# Zero to the zero power - Is 0^0=1?

Dear All,

We have been having very good time in Algebra 1 classes. It is going very smooth and fun. In one of the lesson, we have discussed "What is the zero to the zero power? Is it 1,0, or undefined?" Some students brought impressive proof.

Here are some proof:

Clever student:

I know!

$x^{0}$ =  $x^{1-1}$ = $x^{1} x^{-1}$ = $\frac{x}{x}$ = $1$.

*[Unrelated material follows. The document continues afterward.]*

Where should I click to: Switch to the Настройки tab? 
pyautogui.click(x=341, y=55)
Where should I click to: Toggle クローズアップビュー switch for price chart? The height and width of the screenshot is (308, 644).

Now we just plug in x=0, and we see that zero to the zero is one!

Cleverer student:

No, you’re wrong! You’re not allowed to divide by zero, which you did in the last step. This is how to do it:

$0^{x}$ = $0^{1+x-1}$ = $0^{1} \times 0^{x-1}$ = $0 \times 0^{x-1}$$0$

which is true since anything times 0 is 0. That means that

$0^{0}$ = $0$.

Cleverest student :

That doesn’t work either, because if $x=0$ then

$0^{x-1}$ is $0^{-1} = \frac{1}{0}$

so your third step also involves dividing by zero which isn’t allowed! Instead, we can think about the function $x^{x}$ and see what happens as x>0 gets small. We have:

$\lim_{x \to 0^{+}} x^{x}$ = $\lim_{x \to 0^{+}} \exp(\log(x^{x}))$

$\lim_{x \to 0^{+}} \exp(x \log(x))$

$\exp( \lim_{x \to 0^{+} } x \log(x) )$

$\exp( \lim_{x \to 0^{+} } \frac{\log(x)}{ x^{-1} } )$

$\exp( \lim_{x \to 0^{+} } \frac{ \frac{d}{dx} \log(x) }{ \frac{d}{dx} x^{-1} } )$

$\exp( \lim_{x \to 0^{+} } \frac{x^{-1}}{- x^{-2}} )$

$\exp( \lim_{x \to 0^{+} } -x )$

$\exp( 0)$

$1$

So, since  $\lim_{x \to 0^{+}} x^{x}$ = 1, that means that $0^{0}$ = 1.

Best Regards,

Mustafa Yigit

Math Teacher and Math Olympiad Coach